My daughter started her summer job as a life guard last week. Being that she gets scheduled at various locations, I’ve had to schedule my yoga practices and studying around when I had to drive her. So when I wasn’t chauffeuring her around or teaching virtual classes/private sessions and an hour-long hangout with a friend, I was in my home office/yoga studio studying, listening and watching lectures on Anatomy and Asanas (yoga poses), I found it challenging to stay engaged through all the lectures, but I committed to listening, watching and paying attention for some potential nuggets of information/wisdom that would spark a “Wow” moment within me… and it happened with this quote:
“STRESS IS THE ABSENCE OF AWARENESS”
This quote really got me thinking.
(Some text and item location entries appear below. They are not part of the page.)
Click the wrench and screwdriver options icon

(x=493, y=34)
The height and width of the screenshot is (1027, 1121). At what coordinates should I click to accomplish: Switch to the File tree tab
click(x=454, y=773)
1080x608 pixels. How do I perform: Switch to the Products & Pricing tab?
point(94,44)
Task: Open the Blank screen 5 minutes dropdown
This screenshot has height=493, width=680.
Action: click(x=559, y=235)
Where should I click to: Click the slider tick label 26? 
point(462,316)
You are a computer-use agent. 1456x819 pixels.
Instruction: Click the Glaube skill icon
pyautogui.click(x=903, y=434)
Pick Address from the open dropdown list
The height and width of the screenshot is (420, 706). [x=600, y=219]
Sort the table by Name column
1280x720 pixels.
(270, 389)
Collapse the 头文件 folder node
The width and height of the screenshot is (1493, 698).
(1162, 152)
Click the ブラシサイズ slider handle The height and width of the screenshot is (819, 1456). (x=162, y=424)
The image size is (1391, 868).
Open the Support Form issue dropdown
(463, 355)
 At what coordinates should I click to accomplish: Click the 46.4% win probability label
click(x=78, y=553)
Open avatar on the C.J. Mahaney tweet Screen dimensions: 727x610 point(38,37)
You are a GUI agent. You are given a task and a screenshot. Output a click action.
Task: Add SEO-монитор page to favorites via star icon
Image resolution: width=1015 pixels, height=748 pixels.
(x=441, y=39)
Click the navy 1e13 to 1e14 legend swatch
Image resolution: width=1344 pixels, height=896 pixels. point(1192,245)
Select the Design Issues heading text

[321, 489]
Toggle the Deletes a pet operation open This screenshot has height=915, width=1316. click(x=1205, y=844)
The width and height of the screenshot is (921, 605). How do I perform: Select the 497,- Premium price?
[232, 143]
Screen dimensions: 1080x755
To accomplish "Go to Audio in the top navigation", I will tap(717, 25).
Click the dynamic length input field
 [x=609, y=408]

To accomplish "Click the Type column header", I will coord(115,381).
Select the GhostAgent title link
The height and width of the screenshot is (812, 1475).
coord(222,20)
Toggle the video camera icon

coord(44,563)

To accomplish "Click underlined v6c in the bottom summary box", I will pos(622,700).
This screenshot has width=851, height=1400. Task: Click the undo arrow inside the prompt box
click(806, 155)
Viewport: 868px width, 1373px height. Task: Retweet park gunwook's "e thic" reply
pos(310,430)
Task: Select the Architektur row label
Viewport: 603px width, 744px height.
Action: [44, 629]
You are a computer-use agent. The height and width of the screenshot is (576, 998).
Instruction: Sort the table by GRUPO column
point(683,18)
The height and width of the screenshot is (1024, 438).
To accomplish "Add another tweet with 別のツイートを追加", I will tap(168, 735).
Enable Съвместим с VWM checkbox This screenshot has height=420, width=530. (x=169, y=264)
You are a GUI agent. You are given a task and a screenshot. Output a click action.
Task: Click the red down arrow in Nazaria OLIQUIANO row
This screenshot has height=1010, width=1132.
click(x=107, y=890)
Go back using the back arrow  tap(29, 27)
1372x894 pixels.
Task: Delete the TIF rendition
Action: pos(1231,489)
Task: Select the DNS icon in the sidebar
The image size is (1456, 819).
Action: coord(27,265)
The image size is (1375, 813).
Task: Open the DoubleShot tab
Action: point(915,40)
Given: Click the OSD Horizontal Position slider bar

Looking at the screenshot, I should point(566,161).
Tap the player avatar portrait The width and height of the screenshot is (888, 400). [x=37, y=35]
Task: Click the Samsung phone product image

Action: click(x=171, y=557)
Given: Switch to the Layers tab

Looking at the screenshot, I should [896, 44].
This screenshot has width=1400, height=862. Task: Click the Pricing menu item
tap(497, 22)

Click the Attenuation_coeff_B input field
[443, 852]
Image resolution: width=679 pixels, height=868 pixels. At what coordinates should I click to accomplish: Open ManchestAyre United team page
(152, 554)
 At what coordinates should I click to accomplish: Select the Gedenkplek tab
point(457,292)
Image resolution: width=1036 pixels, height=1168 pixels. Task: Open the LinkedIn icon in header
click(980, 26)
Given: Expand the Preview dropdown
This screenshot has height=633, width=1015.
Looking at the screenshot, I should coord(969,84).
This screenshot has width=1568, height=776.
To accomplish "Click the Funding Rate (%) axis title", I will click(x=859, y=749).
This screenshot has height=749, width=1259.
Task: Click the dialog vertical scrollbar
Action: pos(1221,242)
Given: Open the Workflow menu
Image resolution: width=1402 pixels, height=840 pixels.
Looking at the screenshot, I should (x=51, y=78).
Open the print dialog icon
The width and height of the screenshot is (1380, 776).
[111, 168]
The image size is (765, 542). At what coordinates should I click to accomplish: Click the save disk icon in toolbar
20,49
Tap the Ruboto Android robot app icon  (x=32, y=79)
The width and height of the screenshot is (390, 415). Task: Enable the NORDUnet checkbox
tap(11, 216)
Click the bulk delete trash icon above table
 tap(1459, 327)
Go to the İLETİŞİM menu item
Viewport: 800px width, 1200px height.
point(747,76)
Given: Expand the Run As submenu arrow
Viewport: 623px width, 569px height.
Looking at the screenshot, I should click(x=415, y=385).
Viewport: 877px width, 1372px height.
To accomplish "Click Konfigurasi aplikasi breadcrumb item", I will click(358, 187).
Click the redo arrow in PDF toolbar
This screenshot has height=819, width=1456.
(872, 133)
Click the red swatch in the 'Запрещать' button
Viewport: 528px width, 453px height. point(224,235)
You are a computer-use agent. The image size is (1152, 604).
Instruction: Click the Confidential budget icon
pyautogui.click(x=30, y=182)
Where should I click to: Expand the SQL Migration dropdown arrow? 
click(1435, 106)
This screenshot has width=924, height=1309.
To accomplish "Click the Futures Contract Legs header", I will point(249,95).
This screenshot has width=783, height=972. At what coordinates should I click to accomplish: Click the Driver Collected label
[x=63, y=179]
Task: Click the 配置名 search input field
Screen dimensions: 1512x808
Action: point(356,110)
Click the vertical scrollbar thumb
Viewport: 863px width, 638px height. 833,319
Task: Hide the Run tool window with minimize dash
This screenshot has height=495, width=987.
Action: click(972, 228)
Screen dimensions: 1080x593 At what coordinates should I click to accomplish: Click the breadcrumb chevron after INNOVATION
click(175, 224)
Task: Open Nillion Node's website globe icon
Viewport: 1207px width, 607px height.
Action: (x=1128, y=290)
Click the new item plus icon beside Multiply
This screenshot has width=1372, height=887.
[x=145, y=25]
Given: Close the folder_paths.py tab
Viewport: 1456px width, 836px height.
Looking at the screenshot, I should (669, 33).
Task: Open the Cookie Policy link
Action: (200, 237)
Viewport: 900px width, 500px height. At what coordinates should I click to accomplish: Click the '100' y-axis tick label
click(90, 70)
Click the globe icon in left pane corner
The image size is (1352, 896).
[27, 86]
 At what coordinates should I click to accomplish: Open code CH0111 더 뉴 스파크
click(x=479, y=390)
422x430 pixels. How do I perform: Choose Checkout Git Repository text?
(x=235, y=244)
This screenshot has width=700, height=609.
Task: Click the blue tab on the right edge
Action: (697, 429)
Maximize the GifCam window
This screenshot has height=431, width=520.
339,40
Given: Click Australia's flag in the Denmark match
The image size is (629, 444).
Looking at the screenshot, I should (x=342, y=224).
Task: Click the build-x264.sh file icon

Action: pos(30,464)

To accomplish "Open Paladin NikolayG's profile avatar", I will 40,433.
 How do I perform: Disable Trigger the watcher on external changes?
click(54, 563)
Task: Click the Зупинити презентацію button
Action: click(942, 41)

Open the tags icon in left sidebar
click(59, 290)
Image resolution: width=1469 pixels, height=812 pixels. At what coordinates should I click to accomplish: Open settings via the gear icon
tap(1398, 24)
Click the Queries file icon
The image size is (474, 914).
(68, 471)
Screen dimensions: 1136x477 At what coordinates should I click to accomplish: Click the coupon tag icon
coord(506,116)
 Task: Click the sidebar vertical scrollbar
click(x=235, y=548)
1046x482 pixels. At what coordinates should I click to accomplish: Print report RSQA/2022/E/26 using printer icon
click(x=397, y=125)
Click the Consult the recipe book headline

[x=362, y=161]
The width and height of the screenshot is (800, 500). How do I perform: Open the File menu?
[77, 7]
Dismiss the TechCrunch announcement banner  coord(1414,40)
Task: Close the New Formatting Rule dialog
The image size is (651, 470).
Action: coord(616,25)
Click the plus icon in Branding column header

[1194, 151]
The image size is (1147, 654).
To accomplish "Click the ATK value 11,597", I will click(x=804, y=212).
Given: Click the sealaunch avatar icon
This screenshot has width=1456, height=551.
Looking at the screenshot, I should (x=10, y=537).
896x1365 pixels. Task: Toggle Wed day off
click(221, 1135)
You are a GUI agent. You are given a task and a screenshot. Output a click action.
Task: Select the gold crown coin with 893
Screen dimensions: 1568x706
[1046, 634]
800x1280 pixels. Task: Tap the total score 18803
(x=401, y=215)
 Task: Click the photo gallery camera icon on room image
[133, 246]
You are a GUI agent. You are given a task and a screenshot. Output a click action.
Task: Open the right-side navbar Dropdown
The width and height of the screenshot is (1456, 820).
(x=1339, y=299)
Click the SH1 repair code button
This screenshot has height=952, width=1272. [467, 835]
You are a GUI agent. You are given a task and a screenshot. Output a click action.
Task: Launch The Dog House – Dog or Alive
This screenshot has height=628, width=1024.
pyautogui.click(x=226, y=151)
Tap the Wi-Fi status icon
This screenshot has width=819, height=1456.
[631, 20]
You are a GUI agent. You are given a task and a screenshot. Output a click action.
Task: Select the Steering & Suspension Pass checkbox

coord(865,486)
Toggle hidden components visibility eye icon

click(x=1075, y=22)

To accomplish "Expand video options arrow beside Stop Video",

I started to think about how when we are not mentally/emotionally/spiritually in our bodies, we begin to experience regrets (thinking about the past) and fears (thinking about the future) which cause us to experience a neurochemical imbalance, which then leads to the body experiencing stress. How often do you find yourself not living in the moment? How many moments do you remember from each day? Do you find that your Monday bleeds into your Tuesday… and then before you know it, it’s Sunday evening and you don’t know where the week went? I ask these questions because I have personally experienced all those scenarios. I do find myself not being aware when I’m worrying or stressing out about the what-ifs of the future. When I catch myself letting my mind drift this way, I immediately bring myself back to my body and mind by doing the following pranayama (breath control) practice:
- Stand or sit still, with both feel firmly planted into the ground.
- Either close your eyes or allow your gaze to become fixed on one non-moving object (do not try this while driving).
- If you’re standing, become aware of the ground underneath your feet. Notice how the ground feels on your feet.
- Become aware of your breath going in and out through your nostrils.
- Feel the belly rise and fall with each breath.
- Notice any sounds that you hear.
- Notice the scenery that you see.
- Take a moment to smile and give thanks to God for that very moment.